Australian Credit Law Bulletin - Vol 7, No 2, February 2006

A free, plain English review of recent law and items of interest for creditors, produced by Hattaway & Associates Ltd, Credit Consultants. To subscribe send a blank email to: aus-bulletin-join@mailman.hattaways.com

Plain language disclaimer:
This bulletin is not legal advice. Do not make decisions on legal matters based on a brief commentary. Instead, get professional legal advice.

In this issue:

  1. What do you do when your debtor is about to sell her land?
    And how should the would-be buyer of the land respond – not like this!
  2. The judgment debtor dies. Then what?
    A finance company gets sick of waiting.
  3. A cunning use of the garnishee process
    Lawyers ensure that they get their bill paid
  4. Deposit of duplicate certificate of title over mum’s land protects creditor
    Mothers! Beware of manipulative and dishonest sons!

1. What do you do when your debtor is about to sell her land?

Garnock & (3) Ors v Black & (4) Ors [2005] NSWSC 1217 (21 November 2005)

http://www.austlii.edu.au/au/cases/nsw/supreme_ct/2005/1052.html

http://www.austlii.edu.au/au/cases/nsw/NSWCA/2005/475.html

http://www.austlii.edu.au/au/cases/nsw/supreme_ct/2005/1218.html

http://www.austlii.edu.au/au/cases/nsw/supreme_ct/2005/1217.html

Messrs Black, Chapman and Carter, were creditors of Mrs Smith and on September 2004 obtained judgment against her for $228,000. Mrs Smith was the registered owner of some rural land. In July 2005 Mr and Mrs Garnock entered a contract to purchase the property from Mrs Smith for $1 million. Settlement of the sale was meant to take place on 24 August 2005 at 11am.

The day before, at 4.53pm, Black, Chapman and Carter obtained from the District Court a writ for the levy of the property against Mrs Smith. A writ is ultimately executed by a sheriff who seizes and sells the property.

On 24 August Black, Chapman and Carter obtained a charging order from the District Court against the deposit money for the purchase of the property. This purported to give them a charge over the money. The same day an application was made to record the writ.

Actions to take =>
1: From the credit law bulletin, copy out the passage starting at "Garnock & (3)" and ending at "2005 at 11am.".
2: Translate this sentence from the credit law bulletin into Spanish: "A writ is ultimately executed by a sheriff who seizes and sells the property."

Entries supplied =>
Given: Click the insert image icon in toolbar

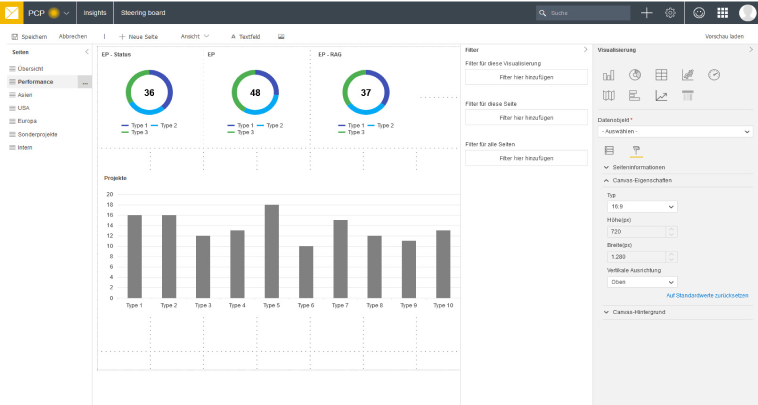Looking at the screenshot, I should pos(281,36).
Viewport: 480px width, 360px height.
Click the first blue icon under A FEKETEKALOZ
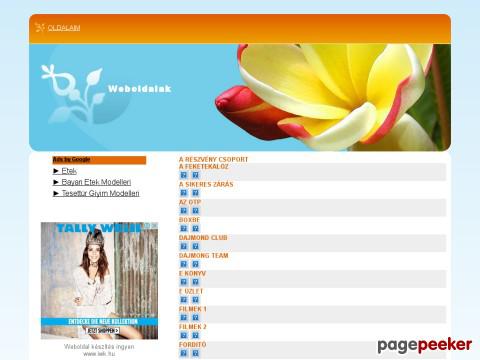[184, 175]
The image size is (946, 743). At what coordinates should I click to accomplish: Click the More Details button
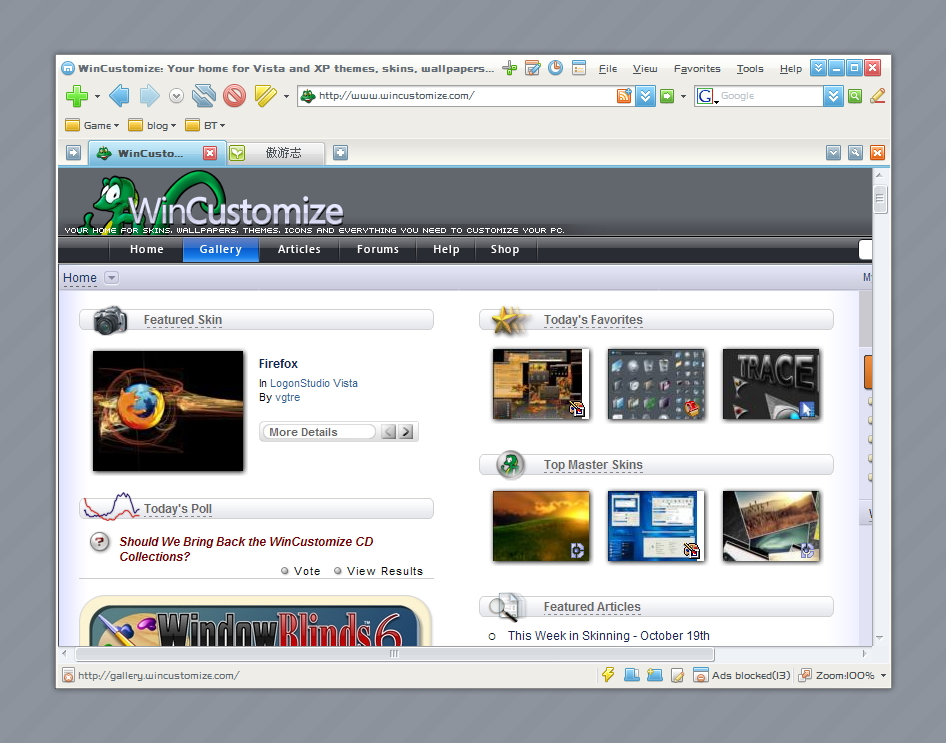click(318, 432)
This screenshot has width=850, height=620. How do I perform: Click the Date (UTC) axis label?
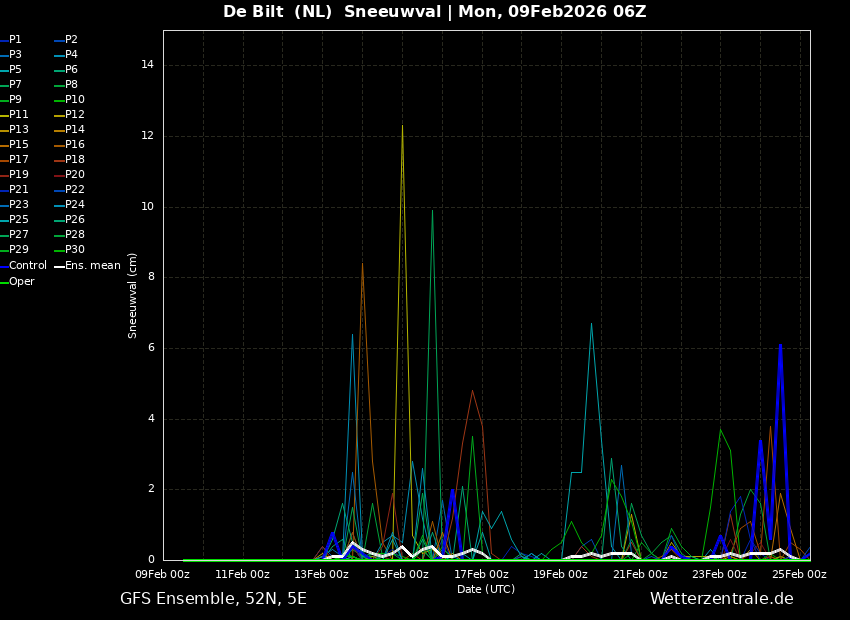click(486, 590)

---

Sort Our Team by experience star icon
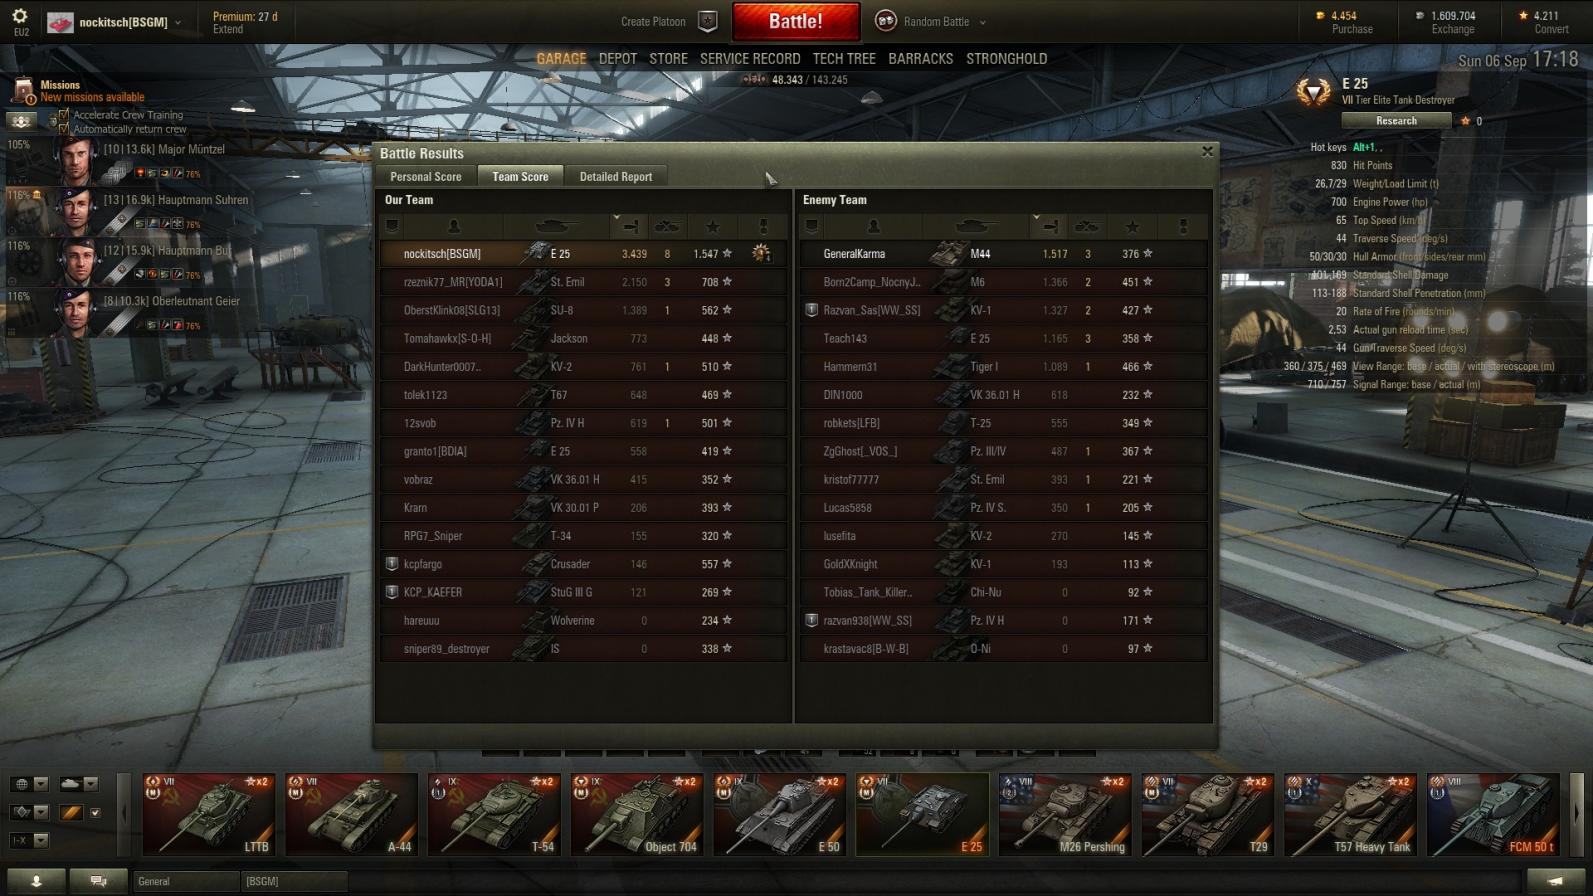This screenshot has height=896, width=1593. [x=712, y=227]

* * *

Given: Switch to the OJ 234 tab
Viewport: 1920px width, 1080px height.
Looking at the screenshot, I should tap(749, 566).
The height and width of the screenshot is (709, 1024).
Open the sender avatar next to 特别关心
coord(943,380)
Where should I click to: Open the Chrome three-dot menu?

The results =>
1:
Garnock & (3) Ors v Black & (4) Ors [2005] NSWSC 1217 (21 November 2005)

http://www.austlii.edu.au/au/cases/nsw/supreme_ct/2005/1052.html

http://www.austlii.edu.au/au/cases/nsw/NSWCA/2005/475.html

http://www.austlii.edu.au/au/cases/nsw/supreme_ct/2005/1218.html

http://www.austlii.edu.au/au/cases/nsw/supreme_ct/2005/1217.html

Messrs Black, Chapman and Carter, were creditors of Mrs Smith and on September 2004 obtained judgment against her for $228,000. Mrs Smith was the registered owner of some rural land. In July 2005 Mr and Mrs Garnock entered a contract to purchase the property from Mrs Smith for $1 million. Settlement of the sale was meant to take place on 24 August 2005 at 11am.

2: En última instancia, un mandamiento de ejecución lo ejecuta un alguacil, que embarga y vende la propiedad.